Schwalm has been quoted as saying that Disaster was influenced, in part, by his viewing of photographs of natural and man-made disasters. He wanted to balance the despair he saw with a sense of hope and recovery. There are other contrasting influences: the detached beauty of a natural disaster when viewed from an orbiting satellite, orchestral versus electronic instrumentation, sound versus silence, even slight timing offsets. They are all employed to great effect on Disaster. You can hear this for yourself in the album's teaser.

The album's 10 tracks are [translated with the help of Google Translate]:

  1. The Anxt Code 
  2. Himmelfahrt [Transl: Ascension]
  3. The Beauty of Disaster
  4. Numbers Become Stories
  5. Stille, Blitz und Donner [Transl: Silence, Thunder, and Lightning]
  6. Zirkeltrilogie [Transl: Circle Trilogy]
  7. Wunschklangregister [Transl: Desired Sound Registers]
  8. The End and the Beginning
  9. Angstphantasie [Transl: Fear Imagination]
  10. Endknall 

William Faulkner said good fiction was born from the human heart in conflict with itself. Clyfford Still said his paintings were life and death merging in fearful union. Schwalm has achieved a similar balanced tension of despair and hope with The Beauty of Disaster. This album will be on my favorites list this year for certain.

The Beauty of Disaster is available from Rare Noise Records.

Schwalm's music can be found on Bandcamp and Soundcloud.

I received no compensation of any kind for this review.
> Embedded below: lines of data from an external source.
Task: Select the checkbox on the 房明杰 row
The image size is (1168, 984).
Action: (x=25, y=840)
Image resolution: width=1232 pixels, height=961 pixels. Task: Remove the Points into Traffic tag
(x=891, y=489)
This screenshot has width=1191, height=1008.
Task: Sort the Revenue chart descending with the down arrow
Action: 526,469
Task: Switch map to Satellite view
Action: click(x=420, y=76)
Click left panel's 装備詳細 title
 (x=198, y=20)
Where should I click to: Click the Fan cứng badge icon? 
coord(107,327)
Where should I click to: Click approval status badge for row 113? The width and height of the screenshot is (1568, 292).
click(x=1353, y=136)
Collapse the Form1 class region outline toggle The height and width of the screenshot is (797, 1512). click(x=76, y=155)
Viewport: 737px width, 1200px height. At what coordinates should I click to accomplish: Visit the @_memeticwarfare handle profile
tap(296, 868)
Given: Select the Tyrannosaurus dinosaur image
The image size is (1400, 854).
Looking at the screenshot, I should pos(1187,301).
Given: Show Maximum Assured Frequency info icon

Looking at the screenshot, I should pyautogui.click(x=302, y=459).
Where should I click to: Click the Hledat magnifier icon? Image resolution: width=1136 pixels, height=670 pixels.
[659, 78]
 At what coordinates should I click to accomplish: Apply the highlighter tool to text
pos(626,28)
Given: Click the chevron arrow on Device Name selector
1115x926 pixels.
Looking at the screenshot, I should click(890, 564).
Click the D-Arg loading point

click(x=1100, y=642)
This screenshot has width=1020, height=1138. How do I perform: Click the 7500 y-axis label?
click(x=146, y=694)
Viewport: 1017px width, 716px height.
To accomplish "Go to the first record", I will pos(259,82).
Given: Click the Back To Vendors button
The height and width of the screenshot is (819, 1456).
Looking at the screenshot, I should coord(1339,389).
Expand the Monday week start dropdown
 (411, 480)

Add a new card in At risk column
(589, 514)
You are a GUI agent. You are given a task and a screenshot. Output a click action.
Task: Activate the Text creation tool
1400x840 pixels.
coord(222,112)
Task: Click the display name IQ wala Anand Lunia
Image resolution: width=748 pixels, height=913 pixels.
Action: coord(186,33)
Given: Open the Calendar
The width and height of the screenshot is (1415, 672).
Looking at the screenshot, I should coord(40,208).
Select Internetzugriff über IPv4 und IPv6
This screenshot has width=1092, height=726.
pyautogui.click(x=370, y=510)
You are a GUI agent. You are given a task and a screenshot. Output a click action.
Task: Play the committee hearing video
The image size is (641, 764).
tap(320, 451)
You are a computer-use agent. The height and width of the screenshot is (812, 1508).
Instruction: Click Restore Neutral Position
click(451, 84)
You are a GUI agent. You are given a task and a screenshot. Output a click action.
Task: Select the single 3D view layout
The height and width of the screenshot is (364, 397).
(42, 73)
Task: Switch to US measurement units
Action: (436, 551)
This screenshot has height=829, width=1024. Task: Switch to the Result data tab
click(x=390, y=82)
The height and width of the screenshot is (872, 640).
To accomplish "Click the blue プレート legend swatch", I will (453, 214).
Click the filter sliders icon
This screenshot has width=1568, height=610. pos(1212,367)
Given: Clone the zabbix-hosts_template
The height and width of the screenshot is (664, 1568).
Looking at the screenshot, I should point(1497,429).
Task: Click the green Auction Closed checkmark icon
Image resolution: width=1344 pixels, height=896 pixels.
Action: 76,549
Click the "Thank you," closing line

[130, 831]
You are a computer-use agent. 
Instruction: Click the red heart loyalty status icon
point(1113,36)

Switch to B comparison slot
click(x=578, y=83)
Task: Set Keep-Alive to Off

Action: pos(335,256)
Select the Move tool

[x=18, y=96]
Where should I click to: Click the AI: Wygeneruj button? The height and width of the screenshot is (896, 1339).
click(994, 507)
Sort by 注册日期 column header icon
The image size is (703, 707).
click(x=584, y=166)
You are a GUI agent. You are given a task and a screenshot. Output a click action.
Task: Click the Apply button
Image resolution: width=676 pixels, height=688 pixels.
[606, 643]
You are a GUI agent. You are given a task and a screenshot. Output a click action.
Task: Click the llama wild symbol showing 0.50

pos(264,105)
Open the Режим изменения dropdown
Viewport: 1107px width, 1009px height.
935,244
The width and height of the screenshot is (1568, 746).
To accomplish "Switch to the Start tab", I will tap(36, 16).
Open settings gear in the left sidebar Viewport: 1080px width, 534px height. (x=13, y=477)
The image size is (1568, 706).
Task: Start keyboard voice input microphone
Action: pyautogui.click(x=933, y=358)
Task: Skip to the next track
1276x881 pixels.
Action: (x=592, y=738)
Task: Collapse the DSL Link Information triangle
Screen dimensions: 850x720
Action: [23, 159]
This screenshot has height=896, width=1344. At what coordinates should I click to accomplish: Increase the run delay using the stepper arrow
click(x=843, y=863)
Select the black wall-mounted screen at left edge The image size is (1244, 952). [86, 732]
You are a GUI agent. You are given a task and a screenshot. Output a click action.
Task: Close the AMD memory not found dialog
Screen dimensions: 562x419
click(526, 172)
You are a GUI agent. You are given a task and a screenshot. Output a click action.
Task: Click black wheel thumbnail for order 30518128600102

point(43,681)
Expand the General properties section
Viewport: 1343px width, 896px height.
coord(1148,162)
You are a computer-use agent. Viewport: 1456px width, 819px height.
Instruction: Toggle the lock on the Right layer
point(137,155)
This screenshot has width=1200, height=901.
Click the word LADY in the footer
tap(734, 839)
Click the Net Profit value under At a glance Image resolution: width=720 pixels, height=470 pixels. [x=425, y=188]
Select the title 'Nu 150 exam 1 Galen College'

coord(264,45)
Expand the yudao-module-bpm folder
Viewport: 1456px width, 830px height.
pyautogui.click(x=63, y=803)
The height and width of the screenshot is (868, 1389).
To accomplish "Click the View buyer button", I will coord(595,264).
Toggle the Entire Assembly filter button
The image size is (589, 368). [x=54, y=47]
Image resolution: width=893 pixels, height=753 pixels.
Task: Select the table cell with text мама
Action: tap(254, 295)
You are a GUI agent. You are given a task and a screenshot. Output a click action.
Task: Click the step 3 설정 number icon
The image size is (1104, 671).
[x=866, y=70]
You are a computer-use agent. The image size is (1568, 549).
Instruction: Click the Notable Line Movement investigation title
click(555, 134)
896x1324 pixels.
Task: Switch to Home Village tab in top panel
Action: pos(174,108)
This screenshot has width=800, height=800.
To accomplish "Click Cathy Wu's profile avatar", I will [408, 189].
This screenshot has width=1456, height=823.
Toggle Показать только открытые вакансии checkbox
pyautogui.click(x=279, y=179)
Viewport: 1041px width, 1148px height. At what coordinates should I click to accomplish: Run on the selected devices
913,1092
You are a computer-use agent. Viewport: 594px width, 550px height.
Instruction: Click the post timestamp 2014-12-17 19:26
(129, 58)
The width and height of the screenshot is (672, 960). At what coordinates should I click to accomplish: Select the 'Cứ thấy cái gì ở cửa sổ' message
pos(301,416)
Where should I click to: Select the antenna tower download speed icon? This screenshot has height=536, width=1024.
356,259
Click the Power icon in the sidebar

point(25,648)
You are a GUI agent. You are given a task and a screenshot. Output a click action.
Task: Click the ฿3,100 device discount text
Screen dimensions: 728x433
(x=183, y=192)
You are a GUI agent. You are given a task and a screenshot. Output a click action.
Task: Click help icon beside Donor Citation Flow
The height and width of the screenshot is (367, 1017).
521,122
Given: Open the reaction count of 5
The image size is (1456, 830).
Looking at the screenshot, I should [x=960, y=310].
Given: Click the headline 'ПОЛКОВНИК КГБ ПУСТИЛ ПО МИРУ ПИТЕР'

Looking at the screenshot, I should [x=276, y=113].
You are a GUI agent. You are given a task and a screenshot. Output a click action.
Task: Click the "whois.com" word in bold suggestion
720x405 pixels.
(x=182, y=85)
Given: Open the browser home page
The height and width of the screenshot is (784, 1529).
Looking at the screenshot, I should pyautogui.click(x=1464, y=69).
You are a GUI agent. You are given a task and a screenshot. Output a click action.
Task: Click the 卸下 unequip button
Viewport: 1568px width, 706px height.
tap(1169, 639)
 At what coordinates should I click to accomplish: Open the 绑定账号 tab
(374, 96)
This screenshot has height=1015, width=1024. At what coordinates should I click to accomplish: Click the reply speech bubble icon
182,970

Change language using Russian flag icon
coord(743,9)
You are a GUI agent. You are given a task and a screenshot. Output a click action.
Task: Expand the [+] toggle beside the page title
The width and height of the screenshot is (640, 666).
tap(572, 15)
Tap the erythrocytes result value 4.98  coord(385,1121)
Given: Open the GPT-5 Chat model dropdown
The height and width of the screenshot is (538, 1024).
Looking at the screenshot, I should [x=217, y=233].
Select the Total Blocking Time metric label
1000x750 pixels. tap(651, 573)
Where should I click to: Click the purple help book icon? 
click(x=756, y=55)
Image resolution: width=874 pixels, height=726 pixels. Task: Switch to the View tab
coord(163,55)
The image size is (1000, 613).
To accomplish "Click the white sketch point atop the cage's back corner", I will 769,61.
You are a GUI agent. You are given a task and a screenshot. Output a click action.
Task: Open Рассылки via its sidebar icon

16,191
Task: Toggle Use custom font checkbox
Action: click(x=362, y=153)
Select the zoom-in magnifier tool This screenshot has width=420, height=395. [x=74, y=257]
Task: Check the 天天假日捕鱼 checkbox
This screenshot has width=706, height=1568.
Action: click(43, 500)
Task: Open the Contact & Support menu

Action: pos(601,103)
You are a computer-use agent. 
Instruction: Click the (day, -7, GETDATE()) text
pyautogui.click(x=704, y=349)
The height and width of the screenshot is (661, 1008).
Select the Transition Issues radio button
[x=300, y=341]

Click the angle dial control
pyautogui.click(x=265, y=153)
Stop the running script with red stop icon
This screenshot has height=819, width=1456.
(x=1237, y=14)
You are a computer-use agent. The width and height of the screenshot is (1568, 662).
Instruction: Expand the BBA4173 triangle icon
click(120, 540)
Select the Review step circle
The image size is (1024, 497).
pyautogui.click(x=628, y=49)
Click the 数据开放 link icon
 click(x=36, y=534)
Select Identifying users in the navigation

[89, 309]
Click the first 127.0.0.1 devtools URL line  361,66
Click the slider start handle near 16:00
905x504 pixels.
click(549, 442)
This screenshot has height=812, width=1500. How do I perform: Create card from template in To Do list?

I was given pre-release access to the album for online listening but this review is based on the CD I subsequently purchased.

Saturday, March 19, 2016

Plans are useless but...

If you missed last year's live albums, Midori Shows 1 and 2, by Stick Men featuring David Cross, a double CD Midori is now available.

And Bernhard Wostheinrich's new album, Cool Spring, is available for free. But why not pay a few bucks anyway?

I sure hope you're playing along in the Albright Knox's 3rd annual Art Madness, this year featuring sculpture.

March 28th kicks off Museum Week, the "first worldwide cultural event on Twitter." Just follow the #MuseumWeek hashtag.

Barbara Hepworth, Oval Sculpture (No. 2), 1943. source
Got a hankerin' for a burrito but don't know where to go? use My Burrito Finder! (It works and found El Taco H, the only place where I'll order a burrito.)

Here's a summary of one audience member's live tweets from a presentation by Gen. Michael Hayden, former head of the NSA and CIA. I've heard Gen. Hayden speak before and he seems like a good guy.

For Cold War junkies, vintage video of the crash site where a B-52 carrying nukes went down in 1961.

Put things in perspective with this visualization of WWII fatalities.

The NFL is considering several rule changes, one of which is the elimination of overtime in preseason games. That one seems like a no-brainer.

I think this qualifies as craft pr0n: the making of shiny mud balls.

Food expiration dates mean nothing.

Reheating steak seems like an oxymoron - who doesn't finish a good steak in one sitting and who'd bother to reheat a bad steak? Regardless, the best method for reheating a steak may surprise you.

Science sheds light on the important issue: sperm swim together in close groups through viscoelastic fluids.

More science? This video had me at random couscous.